The Israeli Civil Administration Office in the occupied West Bank decided not to grant a group of settlers a permit to purchase a Palestinian home near the Ibrahimi Mosque in the southern West Bank city of Hebron. The settlers occupied Al-Rajabi six months ago, and claimed that they purchased it from its owners. The settlers now have the option of contesting the ruling at the Israeli Military Court of Appeals.
Israeli daily, Haaretz, reported that the Civil Administration told the settlers that the decision was made due to faults found in the purchase agreement.
Six months ago, a group of settlers broke into the home after claiming that they bought it; several ministers of the extremist government coalition of Israeli Prime Minister, Benjamin Netanyahu, showed support to the settlers, and even visited them in the occupied property.
Back then, Israeli Defense Minister, Ehud Barak of the Labor Party, told Netanyahu that he must remove the settlers, and a few days later, the army evicted the settlers while Netanyahu promised to examine the legality of the claimed purchase within a month.
Haaretz said that, on Wednesday, the Civil Administration announced its decision that came after six months of examinations, and decided that the purchase was illegal.
An Israeli official in charge of the file said that the Civil Administration and the army examined the documents that were presented by the settlers, and found out that the deal has several holes in it, including the fact that the purchase was not approved by all heirs, in addition to the fact that the settlers built additional rooms in the contested property without obtaining a permit.
The claimed purchase deal is also vague when it comes to explaining which part of the house was actually purchased.
Also, as a power of attorney for the sale took place in the Palestinian embassy in Jordan, which is not recognized by Israeli law, in addition to the fact that Israel does not recognize Palestine as a state, therefore, does not recognize its embassies.
On Wednesday, Israeli deputy Prime Minister, Moshe Yaalon, visited the settlers in Hebron after the Civil Administration ruled against the purchase.
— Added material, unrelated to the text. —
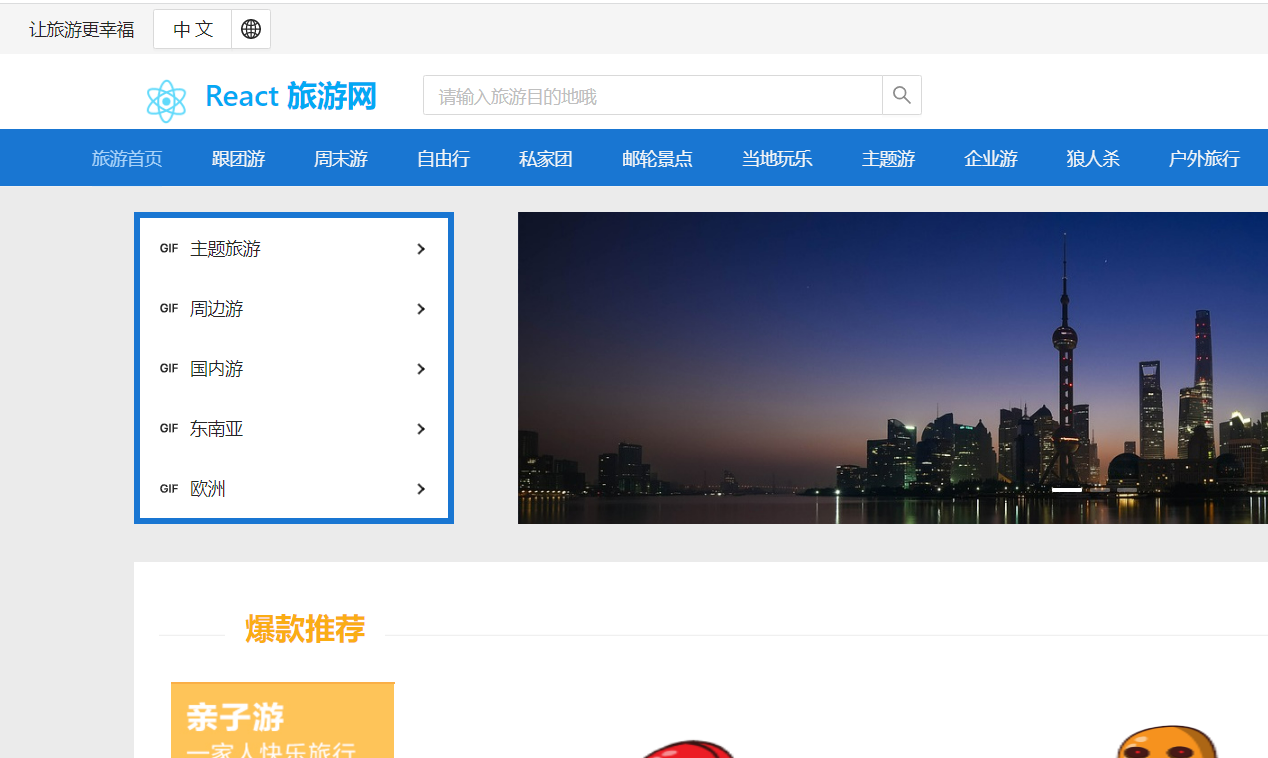This screenshot has height=758, width=1268.
Task: Click the 中文 language button
Action: click(x=191, y=29)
The visit was seen as a clear message of support to the settlers who are pressuring the Netanyahu government to approve the purchase.
On Thursday, September 13, the Israeli District Court in Jerusalem ruled that the home belongs to the settlers, and ordered the Palestinian owner to pay 50.000 NIS in legal fees.
The court ruling claimed that the settlers gained ownership of the home using legal means, and that the claims of the Palestinian owner, Fayez Al-Rajabi, that he voided the deal before it was concluded have no legal basis.